### Pixel coordinate grounding data:

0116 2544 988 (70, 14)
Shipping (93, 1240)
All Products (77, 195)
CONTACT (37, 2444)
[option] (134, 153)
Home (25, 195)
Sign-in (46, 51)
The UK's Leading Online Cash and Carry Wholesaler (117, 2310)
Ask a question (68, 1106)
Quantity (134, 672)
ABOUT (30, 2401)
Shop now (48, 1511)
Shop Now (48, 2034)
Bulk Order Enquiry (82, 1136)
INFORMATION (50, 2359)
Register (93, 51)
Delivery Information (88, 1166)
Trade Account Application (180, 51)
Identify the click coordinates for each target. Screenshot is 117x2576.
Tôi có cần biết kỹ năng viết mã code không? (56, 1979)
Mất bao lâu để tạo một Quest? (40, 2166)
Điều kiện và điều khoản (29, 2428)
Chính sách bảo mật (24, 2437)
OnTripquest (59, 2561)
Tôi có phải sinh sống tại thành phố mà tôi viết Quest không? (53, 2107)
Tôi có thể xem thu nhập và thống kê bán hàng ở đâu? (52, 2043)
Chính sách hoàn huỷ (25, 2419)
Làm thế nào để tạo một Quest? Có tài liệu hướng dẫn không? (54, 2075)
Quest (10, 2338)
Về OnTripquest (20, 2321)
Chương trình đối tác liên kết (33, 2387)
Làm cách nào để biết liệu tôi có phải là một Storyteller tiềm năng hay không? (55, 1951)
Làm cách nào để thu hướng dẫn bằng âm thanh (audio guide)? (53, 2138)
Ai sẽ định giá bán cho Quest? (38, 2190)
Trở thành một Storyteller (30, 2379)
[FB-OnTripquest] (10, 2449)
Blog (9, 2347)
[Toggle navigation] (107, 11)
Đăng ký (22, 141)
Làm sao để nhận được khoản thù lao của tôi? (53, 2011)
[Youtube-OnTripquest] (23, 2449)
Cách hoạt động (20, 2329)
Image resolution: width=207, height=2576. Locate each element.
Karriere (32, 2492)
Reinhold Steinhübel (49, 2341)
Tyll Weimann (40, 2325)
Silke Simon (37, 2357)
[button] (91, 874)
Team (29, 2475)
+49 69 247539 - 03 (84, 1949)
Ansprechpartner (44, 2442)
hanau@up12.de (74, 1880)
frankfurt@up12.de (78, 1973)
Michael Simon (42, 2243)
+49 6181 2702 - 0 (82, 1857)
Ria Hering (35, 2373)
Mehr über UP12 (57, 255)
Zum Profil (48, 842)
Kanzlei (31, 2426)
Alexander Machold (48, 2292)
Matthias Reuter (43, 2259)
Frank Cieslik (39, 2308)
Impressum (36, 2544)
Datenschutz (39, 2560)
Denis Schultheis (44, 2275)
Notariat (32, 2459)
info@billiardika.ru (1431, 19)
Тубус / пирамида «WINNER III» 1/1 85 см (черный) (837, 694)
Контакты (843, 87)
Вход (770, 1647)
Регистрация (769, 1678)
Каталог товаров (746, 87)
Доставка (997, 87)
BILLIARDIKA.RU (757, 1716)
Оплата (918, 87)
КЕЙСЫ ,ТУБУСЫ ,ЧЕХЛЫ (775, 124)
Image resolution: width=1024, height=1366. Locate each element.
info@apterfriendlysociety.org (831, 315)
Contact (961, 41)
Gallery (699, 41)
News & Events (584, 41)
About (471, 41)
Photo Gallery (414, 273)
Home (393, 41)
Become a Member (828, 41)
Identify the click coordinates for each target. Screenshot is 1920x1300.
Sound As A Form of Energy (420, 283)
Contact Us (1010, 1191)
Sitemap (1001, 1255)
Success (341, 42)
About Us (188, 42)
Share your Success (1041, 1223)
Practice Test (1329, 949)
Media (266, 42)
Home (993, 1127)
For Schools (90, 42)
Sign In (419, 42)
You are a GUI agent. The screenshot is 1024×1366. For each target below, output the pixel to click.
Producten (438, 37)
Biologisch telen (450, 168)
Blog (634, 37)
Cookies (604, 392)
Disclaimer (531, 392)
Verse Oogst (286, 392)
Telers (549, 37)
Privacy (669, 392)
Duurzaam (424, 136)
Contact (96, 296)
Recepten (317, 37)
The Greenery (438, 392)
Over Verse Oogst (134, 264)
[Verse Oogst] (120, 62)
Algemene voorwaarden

### Work to be completed:
The line with "Media (266, 42)" through the last line of the data: write these out exactly, and no others.

### Response area:
Media (266, 42)
Home (993, 1127)
For Schools (90, 42)
Sign In (419, 42)
You are a GUI agent. The screenshot is 1024×1366. For each target below, output the pixel to click.
Producten (438, 37)
Biologisch telen (450, 168)
Blog (634, 37)
Cookies (604, 392)
Disclaimer (531, 392)
Verse Oogst (286, 392)
Telers (549, 37)
Privacy (669, 392)
Duurzaam (424, 136)
Contact (96, 296)
Recepten (317, 37)
The Greenery (438, 392)
Over Verse Oogst (134, 264)
[Verse Oogst] (120, 62)
Algemene voorwaarden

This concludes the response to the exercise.